A dynamic trading rule based on filtered flag pattern recognition for stock market price forecasting

We propose an automatic and dynamic trading rule based on flag pattern recognition.The strategy does not depend on the ability of the trader to guess the best configuration of the trading rule.We include several filters for the trades, one of them considering the EMA indicator in short and medium timeframes.The trading rule is applied on a large intraday database for the DJIA index.We can conclude that our proposal is far superior to the previous flag pattern strategies as regards both profitability and risk. In this paper we propose and validate a trading rule based on flag pattern recognition, incorporating important innovations with respect to the previous research. Firstly, we propose a dynamic window scheme that allows the stop loss and take profit to be updated on a quarterly basis.
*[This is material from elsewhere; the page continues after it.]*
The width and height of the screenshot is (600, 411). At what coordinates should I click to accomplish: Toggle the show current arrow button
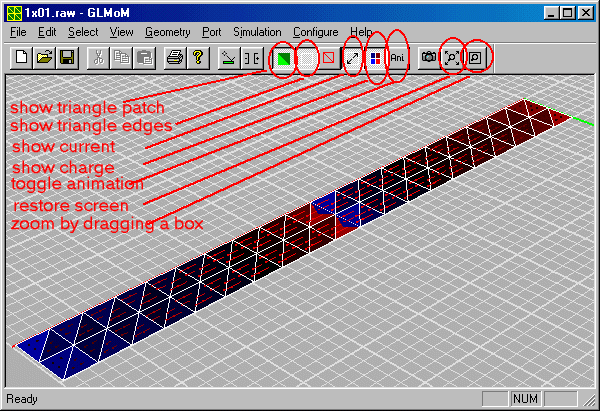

In addition, since the flag pattern is a trend-following pattern, we have added the EMA indicator to filter trades. This technical analysis indicator is calculated both for 15-min and 1-day timeframes, which enables short and medium terms to be considered simultaneously. We also filter the flags according to the price range on which they are developed and have limited the maximum loss of each trade to 100 points. The proposed methodology was applied to 91,309 intraday observations of the DJIA index, considerably improving the results obtained in the previous proposals and those obtained by the buy & hold strategy, both for profitability and risk, and also after taking into account the transaction costs. These results seem to challenge market efficiency in line with other similar studies, in the specific analysis carried out on the DJIA index and is also limited to the setup considered.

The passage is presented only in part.